20 Aug 2020 Facebook Created with Sketch. Twitter Created with Sketch. Email Print
WJC Vice President Schuster: Anti-lockdown protests featuring conspiracy myths and antisemitism

In an interview with the German newspaper Welt am Sonntag, President of the Central Council of Jews in Germany and WJC Vice President Dr. Josef Schuster expressed concern that the coronavirus served as a, “catalyst for conspiracy myths and also for antisemitism." 

Schuster called for Germans taking part in demonstrations to closely examine who they are associating themselves with, and said it was, “unspeakable,” that Germans were comparing coronavirus restrictions to the human rights abuses of the Third Reich. 

“I am also concerned about the myths about who is supposedly responsible for the pandemic. This reminds me of the Middle Ages, when it was said that the Jews were to blame for the outbreak of the plague. That was when the pogroms began. Whenever a threat cannot be grasped, an angry look is directed at the minorities. The Jews have always been pushed into the role of the guilty and have then become victims,” Schuster added. 

Schuster’s comments came after several anti-lockdown protests across Germany featured antisemitic imagery and conspiracy myths. An August rally in Berlin, titled “Day of Freedom,” took its name directly from the 1935 pro-Nazi documentary produced by Hitler’s favorite filmmaker. Thousands of attended the rally, including many Neo-Nazis.
 
Berlin police opened an investigation into the use of several banned symbols at the rally. 

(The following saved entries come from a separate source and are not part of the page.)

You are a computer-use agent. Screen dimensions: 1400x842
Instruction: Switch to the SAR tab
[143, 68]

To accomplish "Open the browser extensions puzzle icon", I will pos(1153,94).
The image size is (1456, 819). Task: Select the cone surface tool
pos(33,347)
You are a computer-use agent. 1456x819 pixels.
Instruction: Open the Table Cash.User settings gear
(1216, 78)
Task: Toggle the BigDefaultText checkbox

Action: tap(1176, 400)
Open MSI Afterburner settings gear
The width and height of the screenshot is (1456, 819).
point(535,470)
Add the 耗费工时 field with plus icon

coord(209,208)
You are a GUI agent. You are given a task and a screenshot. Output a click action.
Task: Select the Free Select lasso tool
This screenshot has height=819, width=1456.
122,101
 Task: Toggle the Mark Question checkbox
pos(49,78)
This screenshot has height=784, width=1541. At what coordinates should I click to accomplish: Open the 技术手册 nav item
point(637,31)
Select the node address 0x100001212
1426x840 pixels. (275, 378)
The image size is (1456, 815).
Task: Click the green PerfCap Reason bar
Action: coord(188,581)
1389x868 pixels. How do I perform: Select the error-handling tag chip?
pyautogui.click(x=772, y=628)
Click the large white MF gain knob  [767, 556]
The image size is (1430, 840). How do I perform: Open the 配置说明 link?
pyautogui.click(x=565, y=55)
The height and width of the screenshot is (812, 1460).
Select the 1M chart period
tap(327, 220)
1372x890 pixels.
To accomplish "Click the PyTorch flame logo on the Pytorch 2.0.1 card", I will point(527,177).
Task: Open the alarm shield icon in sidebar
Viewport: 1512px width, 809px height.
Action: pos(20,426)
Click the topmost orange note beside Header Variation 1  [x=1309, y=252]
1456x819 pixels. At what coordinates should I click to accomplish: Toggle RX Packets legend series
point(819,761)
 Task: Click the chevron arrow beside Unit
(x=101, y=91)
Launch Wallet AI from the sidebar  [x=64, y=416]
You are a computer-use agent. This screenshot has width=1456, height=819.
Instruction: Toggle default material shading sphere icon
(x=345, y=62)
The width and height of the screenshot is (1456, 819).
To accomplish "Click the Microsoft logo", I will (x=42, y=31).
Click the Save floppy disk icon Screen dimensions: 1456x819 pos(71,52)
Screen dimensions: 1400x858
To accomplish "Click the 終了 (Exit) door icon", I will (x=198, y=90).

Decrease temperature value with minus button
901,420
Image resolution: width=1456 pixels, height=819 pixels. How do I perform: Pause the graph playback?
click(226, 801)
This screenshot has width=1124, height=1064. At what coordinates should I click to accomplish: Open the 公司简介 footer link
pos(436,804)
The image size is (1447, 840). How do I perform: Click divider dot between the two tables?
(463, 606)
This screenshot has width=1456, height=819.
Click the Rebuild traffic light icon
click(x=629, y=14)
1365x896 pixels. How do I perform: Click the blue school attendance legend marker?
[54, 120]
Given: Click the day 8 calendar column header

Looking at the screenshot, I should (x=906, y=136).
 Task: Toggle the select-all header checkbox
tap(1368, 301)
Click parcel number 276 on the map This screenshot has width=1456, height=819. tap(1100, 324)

Schuster’s concerns have been echoed by the Federal Office for the Protection of the Constitution which reported an overall increase in antisemitic conspiracy myths and anti-democratic slogans at these protests.
 
In March, Dr. Felix Klein, Commissioner for Jewish Life in Germany, warned that antisemitic conspiracy myths could spread amidst the climate of uncertainty surrounding the coronavirus. In an interview with  Tagesspiegel, Klein stressed that such conspiracy myths could include the “Jewish takeover of the world economy, Jewish profits from a possible vaccine, biological weapons developed by Israel, [and] a Jewish attempt to reduce the world population.”
 
In mid-May, Schuster warned of the rise of antisemitism conspiracy myths at these protests, saying, “demonstrating against the current measures with symbols reminiscent of the Holocaust is tasteless and mocks the victims of the Shoah. Everyone who marches with noble motives should be aware of that.”